When Chris Young was signed it didn’t seem like a big deal to me. When I first heard the news I thought Sandy was getting a jump on outfield depth, perhaps signing Young to spot many of our guys. Later in the day the terms came out and I started to wonder: Has Young been signed to play every day? Eventually news leaked out that Young was promised 500 at bats. And by now it is also obvious that a large percentage of our total offseason spending budget was used on Chris.  The good news is that at least Young is not a career minor leaguer. This is not Collin Cowgill or Andrew Brown being pawned off on us. The 25-man roster was improved by this move. But with our many needs and maddeningly restricted budget, was this a move we can afford?

Jimmy:

With the passage of each day, I like it less and less. But carry on.

Mike:

The biggest thing that bugs me about the signing is the sneaking suspicion that Young was brought in to play center. More and more the owners financial distress seems permanent. Last year Juan Lagares was magnificent in the field and slightly unacceptable at the plate. Lagares makes the minimum. If we ever want to win isn’t this the type of guy we have to play?

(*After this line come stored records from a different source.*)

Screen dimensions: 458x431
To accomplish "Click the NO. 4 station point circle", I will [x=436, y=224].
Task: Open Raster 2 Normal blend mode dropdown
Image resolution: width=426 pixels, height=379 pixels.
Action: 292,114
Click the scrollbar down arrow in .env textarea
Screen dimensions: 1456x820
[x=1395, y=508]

MLB: Baltimore Orioles at Oakland Athletics

Jimmy:

You know that’s my feeling. We wrote about it a while back. Chris Young is a one-year Met. If he plays well, we can’t afford to sign him. Somebody out there in the Metsblogosphere — Ed Leyro, are you reading this? — probably has an entertaining list of all the name players who were with the Mets for only one season. Chris Young will be one of those guys. The memory of whom will maybe, one day, earn you $100 on “Beer Money” in the year 2036 (yes, SNY will still be airing it).

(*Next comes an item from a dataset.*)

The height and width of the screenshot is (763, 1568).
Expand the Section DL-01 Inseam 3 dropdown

Beer-Money-300x202Meanwhile, Juan Lagares came in and played Gold Glove caliber defense for the Mets — a team, not for nothing, that is built around pitching. And, yes, it’s undeniable, he did not hit well enough. But he’s young, supposedly has a great work ethic. Lagares went down to the Dominican League, hit .341, and won their ROY award (ahead of Marcell Ozuna). He doesn’t have to hit much to become a real asset to this team. A controllable, affordable asset. Yet the feeling I get is this guy is starting the season with two strikes against him. I mean, Sandy tried to sign Bobby Abreu. So forget the one-year rental of Chris Young for a minute. Sandy was presumably willing to sit Lagares if he could get anything out of Bobby Freaking Abreu. This is how we’re building toward the future?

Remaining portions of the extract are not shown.